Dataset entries
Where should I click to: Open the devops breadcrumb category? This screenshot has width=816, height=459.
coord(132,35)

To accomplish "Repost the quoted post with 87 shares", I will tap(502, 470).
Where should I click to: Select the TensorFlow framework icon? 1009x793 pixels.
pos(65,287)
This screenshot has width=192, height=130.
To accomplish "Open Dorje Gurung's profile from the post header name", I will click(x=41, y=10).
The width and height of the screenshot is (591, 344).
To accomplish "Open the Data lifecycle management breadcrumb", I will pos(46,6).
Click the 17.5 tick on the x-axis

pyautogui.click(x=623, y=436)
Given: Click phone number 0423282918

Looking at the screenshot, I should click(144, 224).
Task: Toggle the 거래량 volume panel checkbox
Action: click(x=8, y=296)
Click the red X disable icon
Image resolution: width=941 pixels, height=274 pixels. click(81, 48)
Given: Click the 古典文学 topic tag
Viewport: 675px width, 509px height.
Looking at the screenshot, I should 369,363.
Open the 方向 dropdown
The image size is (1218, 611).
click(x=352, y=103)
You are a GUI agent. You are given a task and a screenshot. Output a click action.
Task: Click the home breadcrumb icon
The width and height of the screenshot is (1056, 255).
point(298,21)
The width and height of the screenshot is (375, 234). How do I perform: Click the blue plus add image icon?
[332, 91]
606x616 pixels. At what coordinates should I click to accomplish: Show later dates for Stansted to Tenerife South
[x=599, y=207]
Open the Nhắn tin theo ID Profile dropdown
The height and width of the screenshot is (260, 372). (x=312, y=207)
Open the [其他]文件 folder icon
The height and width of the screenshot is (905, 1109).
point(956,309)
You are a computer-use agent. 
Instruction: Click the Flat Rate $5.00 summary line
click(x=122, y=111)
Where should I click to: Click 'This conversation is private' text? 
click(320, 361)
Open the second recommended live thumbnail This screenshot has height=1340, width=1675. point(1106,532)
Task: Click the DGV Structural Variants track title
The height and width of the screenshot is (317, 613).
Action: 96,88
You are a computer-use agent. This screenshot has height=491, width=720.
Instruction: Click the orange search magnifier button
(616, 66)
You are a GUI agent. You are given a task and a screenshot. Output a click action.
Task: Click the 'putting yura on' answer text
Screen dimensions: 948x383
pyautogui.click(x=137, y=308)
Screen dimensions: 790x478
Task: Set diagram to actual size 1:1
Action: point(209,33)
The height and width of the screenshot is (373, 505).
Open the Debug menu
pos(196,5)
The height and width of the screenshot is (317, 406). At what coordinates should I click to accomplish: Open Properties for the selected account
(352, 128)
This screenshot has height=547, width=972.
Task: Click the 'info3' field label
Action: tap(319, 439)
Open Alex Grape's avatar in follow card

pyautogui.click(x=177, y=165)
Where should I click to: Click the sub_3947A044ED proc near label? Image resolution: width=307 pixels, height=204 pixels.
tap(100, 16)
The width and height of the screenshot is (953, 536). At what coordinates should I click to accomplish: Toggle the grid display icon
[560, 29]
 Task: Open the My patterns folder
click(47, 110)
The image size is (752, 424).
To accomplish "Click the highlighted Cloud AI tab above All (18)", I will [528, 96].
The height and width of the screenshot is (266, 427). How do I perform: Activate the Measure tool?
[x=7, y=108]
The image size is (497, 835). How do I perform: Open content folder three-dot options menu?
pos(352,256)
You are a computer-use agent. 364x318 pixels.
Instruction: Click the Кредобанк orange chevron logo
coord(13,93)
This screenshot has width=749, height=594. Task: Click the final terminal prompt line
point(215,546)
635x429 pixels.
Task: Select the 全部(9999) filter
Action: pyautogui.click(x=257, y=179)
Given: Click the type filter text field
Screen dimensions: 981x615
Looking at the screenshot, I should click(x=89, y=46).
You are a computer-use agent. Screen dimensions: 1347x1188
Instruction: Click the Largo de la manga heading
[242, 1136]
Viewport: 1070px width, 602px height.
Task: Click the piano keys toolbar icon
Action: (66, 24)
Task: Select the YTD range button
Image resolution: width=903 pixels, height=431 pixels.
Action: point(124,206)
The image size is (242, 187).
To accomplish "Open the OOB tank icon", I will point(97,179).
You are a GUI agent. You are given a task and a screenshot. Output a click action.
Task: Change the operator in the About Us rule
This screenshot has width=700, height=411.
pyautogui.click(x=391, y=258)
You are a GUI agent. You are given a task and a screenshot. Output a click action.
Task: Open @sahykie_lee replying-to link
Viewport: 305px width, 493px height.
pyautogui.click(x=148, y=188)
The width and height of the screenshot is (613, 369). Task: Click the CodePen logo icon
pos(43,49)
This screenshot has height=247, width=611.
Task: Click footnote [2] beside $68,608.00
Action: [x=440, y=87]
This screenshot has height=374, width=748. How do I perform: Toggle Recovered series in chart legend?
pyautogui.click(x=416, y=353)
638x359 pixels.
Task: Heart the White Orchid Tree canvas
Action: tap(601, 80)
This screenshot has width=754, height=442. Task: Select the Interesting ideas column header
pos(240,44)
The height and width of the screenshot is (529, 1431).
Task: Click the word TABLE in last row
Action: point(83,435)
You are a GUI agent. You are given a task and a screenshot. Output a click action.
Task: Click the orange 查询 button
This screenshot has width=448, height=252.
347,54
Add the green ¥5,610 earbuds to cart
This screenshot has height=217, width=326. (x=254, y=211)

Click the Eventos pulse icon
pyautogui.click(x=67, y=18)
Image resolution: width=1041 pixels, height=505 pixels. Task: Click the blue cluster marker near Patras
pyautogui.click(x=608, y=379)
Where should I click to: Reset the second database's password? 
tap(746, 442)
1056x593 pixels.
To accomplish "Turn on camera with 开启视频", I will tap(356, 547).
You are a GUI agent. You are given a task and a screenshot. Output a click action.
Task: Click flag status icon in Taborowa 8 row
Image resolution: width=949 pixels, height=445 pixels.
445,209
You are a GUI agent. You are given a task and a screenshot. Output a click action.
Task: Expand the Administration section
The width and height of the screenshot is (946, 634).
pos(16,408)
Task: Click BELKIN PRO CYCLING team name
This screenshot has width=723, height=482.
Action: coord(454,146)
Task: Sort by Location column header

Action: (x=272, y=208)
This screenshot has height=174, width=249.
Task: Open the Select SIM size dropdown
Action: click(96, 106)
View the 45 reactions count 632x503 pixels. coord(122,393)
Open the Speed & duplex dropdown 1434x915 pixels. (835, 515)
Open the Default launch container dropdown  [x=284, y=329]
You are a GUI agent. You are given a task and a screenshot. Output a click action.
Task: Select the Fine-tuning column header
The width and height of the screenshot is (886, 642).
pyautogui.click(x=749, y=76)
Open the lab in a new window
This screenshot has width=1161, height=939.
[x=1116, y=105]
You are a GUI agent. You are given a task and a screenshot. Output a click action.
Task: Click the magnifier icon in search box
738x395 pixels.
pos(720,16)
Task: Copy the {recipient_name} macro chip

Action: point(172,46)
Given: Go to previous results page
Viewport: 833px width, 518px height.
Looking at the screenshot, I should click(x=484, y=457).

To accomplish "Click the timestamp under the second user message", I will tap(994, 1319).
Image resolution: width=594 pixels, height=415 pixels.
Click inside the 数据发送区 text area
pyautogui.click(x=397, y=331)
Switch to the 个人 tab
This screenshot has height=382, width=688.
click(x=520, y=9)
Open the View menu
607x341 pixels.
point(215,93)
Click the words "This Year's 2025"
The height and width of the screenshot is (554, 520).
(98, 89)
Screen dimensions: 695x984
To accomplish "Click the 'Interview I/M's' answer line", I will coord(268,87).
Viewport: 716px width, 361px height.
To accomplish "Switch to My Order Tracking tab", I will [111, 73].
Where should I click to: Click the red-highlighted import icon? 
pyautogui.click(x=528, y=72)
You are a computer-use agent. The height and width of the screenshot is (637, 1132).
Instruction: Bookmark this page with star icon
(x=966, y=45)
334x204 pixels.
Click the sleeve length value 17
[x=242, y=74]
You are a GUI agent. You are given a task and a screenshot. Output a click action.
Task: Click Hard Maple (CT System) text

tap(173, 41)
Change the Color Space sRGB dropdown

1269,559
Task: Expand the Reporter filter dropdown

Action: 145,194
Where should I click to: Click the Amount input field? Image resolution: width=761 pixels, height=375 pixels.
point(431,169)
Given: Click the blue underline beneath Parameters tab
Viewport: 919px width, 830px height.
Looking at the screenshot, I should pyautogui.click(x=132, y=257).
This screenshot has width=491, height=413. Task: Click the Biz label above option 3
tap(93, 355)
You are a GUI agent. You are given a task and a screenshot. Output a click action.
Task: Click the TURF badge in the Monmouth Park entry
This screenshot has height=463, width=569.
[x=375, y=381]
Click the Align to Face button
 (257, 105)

● Work required:
Above this instruction are the records; retype exactly the lines from the one containing "Viewport: 716px width, 361px height." up to and including the one containing "Task: Click the TURF".

● Response:
Viewport: 716px width, 361px height.
To accomplish "Switch to My Order Tracking tab", I will [111, 73].
Where should I click to: Click the red-highlighted import icon? 
pyautogui.click(x=528, y=72)
You are a computer-use agent. The height and width of the screenshot is (637, 1132).
Instruction: Bookmark this page with star icon
(x=966, y=45)
334x204 pixels.
Click the sleeve length value 17
[x=242, y=74]
You are a GUI agent. You are given a task and a screenshot. Output a click action.
Task: Click Hard Maple (CT System) text

tap(173, 41)
Change the Color Space sRGB dropdown

1269,559
Task: Expand the Reporter filter dropdown

Action: 145,194
Where should I click to: Click the Amount input field? Image resolution: width=761 pixels, height=375 pixels.
point(431,169)
Given: Click the blue underline beneath Parameters tab
Viewport: 919px width, 830px height.
Looking at the screenshot, I should pyautogui.click(x=132, y=257).
This screenshot has width=491, height=413. Task: Click the Biz label above option 3
tap(93, 355)
You are a GUI agent. You are given a task and a screenshot. Output a click action.
Task: Click the TURF badge in the Monmouth Park entry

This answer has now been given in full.